The world of the farmers’ market
Published 12:00 pm Monday, May 5, 2025
- PHOTO BY FELDER RUSHING
Pardon my sticky fingers as I write this week’s column, but I’ve been eating a fresh fried apple pie I got from a family that grew the apples themselves and made the sweet treat in their own kitchen. With no preservatives. I found it all at the farmers market, where the local produce wheel meets the road.
When folks talk about reducing food miles, finding fresh food grown as close to home as possible, nothing beats these meet ‘n greet spots carved out with community effort to bring consumers into direct contact with local producers. Where we can find veggies, herbs and cut flowers harvested just the day before, literally fresh off the farm with no middleman or tariffs.
It’s where you will come across unusual vegetables like purple broccoli, heirloom tomatoes, extra-flavorful, white-fleshed sweet potatoes, mild long red radishes, muscadine grapes, zesty garlics, and spicy turmeric, and other hard-to-find herbs and veggies. Right next to stalls offering heirloom perennials, antique shrubs, trees, and native plants usually not found in garden centers. Right next to local-flower honey, jellies and preserves, pies, breads, and herbal oils, all made lovingly in personal kitchens. Right next to quilts, glassware, pottery, jewelry, bird houses, wood carvings, and other practical crafts. I have even found bags of vermicompost — super-rich composted worm poop that is unbeatable as garden fertilizer.

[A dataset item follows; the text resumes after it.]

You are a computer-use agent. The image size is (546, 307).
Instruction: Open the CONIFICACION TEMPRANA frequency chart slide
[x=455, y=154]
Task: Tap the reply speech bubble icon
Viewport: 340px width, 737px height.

Every single one of those genres represents entrepreneurial individuals and families who believe in and take pride in what they do, work hard at it, and offer it with hope to friends and neighbors. Every single one is eager to talk about how they pull it off season after season, their favorite recipes, and tips on how you can get involved yourself.
I am fortunate to be invited to do quite a few gardening presentations at these traditional local markets, statewide, hob-knobbing during tailgate talks done from the back of my antique pickup truck with the full garden in the back. It’s an opportunity to show-and-tell about small-scale container gardening, practical garden tools, personalized garden accessories, and a good bit of chin-wagging with real gardeners about timely, local garden concerns.

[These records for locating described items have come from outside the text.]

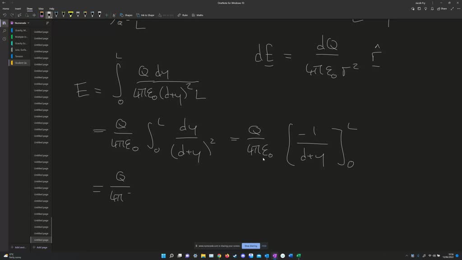Click the Stop sharing button

coord(250,246)
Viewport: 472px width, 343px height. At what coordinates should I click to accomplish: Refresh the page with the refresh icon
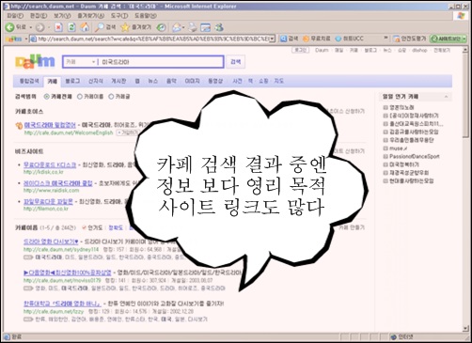point(71,27)
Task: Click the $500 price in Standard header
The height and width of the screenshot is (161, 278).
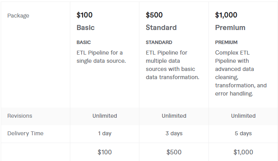Action: pos(154,15)
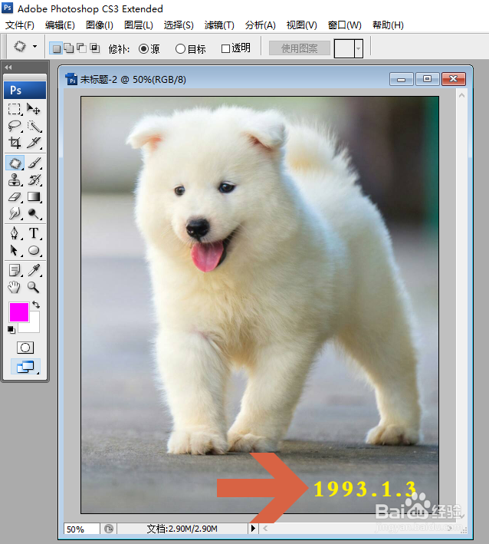Choose the 源 (Source) patch option
Viewport: 489px width, 544px height.
[x=149, y=49]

The best of all is when children are lifted into the back of my truck where for over 30 years I have grown flowers, herbs, and vegetables, year-round. The little innocents can pluck leaves off fresh rosemary, oregano, thyme, mints, green and purple basils and other herbs, and describe what they smell like (oregano usually conjures spaghetti). Talk about an easy way to introduce young people — and often their parents — to small-scale home gardening!

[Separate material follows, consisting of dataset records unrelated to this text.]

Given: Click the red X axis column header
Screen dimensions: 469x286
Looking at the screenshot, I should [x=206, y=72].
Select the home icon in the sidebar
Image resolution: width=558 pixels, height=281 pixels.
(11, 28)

The truck garden sounds silly to a lot of folks, but makes a point, simple and clear, that anyone can have a garden anywhere, even on a patio or porch, without power equipment and a traditional garden with long skinny rows. It isn’t too far a stretch to imagine making it a bit larger, expand it a bit with another large container or two, to accommodate even more food and flowers, without turning the yard into a farm and taking up all their resources.
And when parked at a farmers’ market, it is a stepping off point from where I can point directly to someone who, if you can’t grow it yourself, is eager to do it for you.
You can easily find local markets online from the MS Department of Agriculture and Commerce; on the home page click farmers market, then the link on the left to an extensive guide to all those around the state. Hope to run into you at one soon, before the pies are all gone.